From Wikipedia, the free encyclopedia
Jump to: navigation, search
WikiProject Computing / Software (Rated Start-class, Low-importance)
WikiProject icon This article is within the scope of WikiProject Computing, a collaborative effort to improve the coverage of computers, computing, and information technology on Wikipedia. If you would like to participate, please visit the project page, where you can join the discussion and see a list of open tasks.
Start-Class article Start  This article has been rated as Start-Class on the project's quality scale.
 Low  This article has been rated as Low-importance on the project's importance scale.
Taskforce icon
This article is supported by WikiProject Software (marked as Low-importance).

Pros/Cons of Double Precision[edit]

This entry seems to be very technical explaining what Double Precision is, but not the benefits or applications of it.

I miss this too :/ Too bad I can't answer the question. -- Henriok 11:36, 8 January 2007 (UTC)

Um... pros: more digits of precision... cons: slower mathematical operations, takes more memory... ? Not too hard... Sdedeo (tips) 03:12, 10 September 2007 (UTC)
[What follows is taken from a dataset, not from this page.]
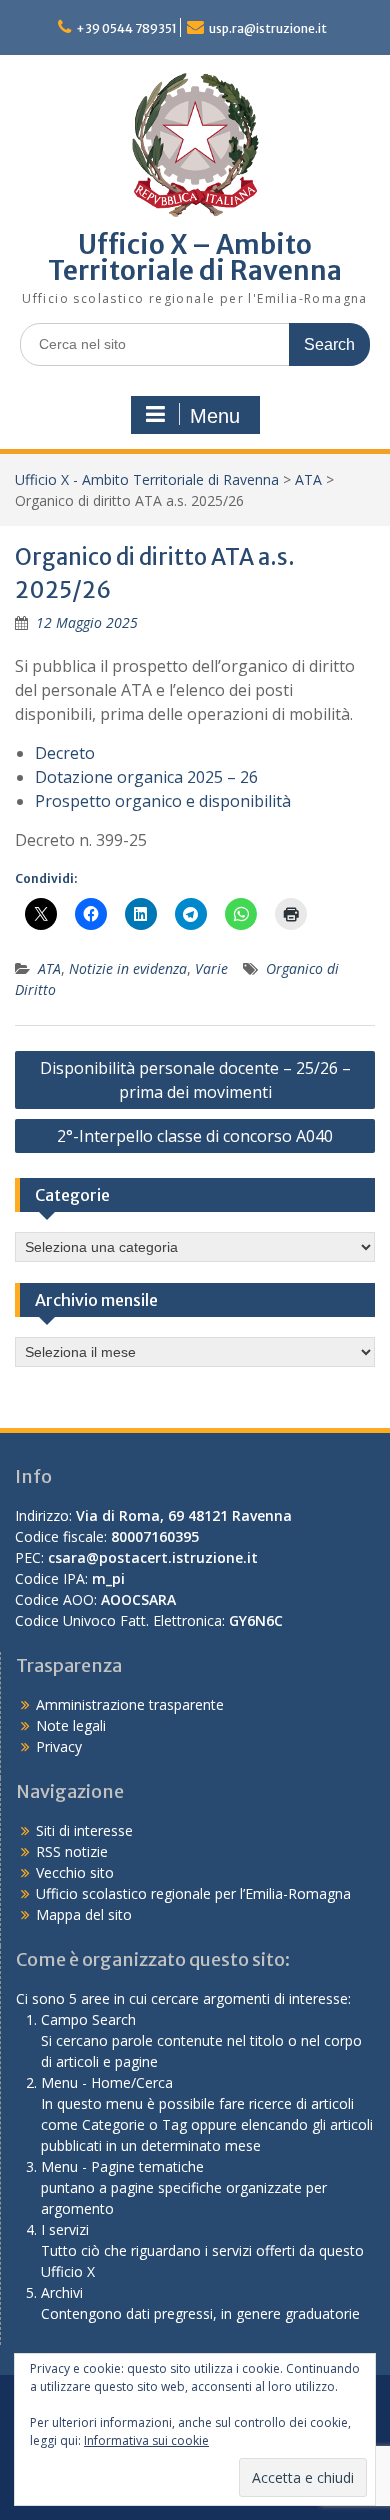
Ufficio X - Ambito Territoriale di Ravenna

I don't think that was what they were asking. Given a fixed number of bits of precision "n", you could divide the interval over which you want to calculate in 2^n equal steps, this is integer arithmetic. Unfortunately it breaks down if the interval is not bounded or if both extremely large and extremely small values are expected and relative error is more important than absolute error. This means integers are unsuitable for a general purpose arithmetic (they are "bounded") and for many real world problems (where the relative error is most important). Now, you could save the logarithm of your values to solve this, but unfortunately adding and substracting numbers would become problematic. So double precision is essentially a hybrid approach. Shinobu (talk) 23:45, 13 December 2007 (UTC)
I think Gerbrant is reffering to the properties of floating point, not double precision in itself. (One can have double-precision integers). mfc (talk) 09:06, 22 December 2007 (UTC)
Its useful because computers are unable to store true Real numbers it can only store values of some arbitrary precision. So the computer can never truly store some values, for instance .1 or values like pi. So in application it allows for very small numbers to be represented in the computer, so for instance if you have some program that tracks the distance. And lets say you only care about like three zeros after the decimal place, then you could use floating points to store the values of the distance. (sorry to bring this topic back from the dead, I just wanted to give an example of when floating points would be use) Deadcellplus (talk) 21:41, 3 October 2008 (UTC)
Again, the question was most likely about double precision as compared to single precision, rather than floating point as compared to integer arithmetic. A lot of your explanation is also incorrect - for every number there is some encoding scheme that can finitely encode that value. The only true statement you can make is that no encoding scheme can encode an uncountable number of different real numbers, since the number of strings is countable. Floating-point arithmetic is useful because it's an encoding scheme designed to handle a wide range of real values frequently encountered in applications. Dcoetzee 00:46, 4 October 2008 (UTC)
Maybe my information is a bit outdated, but in the book I learned x86 assembly language from, there was a note that x87 FPUs internally always use 80-bit-precision; therefore there is no speed gain for smaller precision values, only memory storage benefits. Junkstar (talk) 09:44, 18 March 2013 (UTC)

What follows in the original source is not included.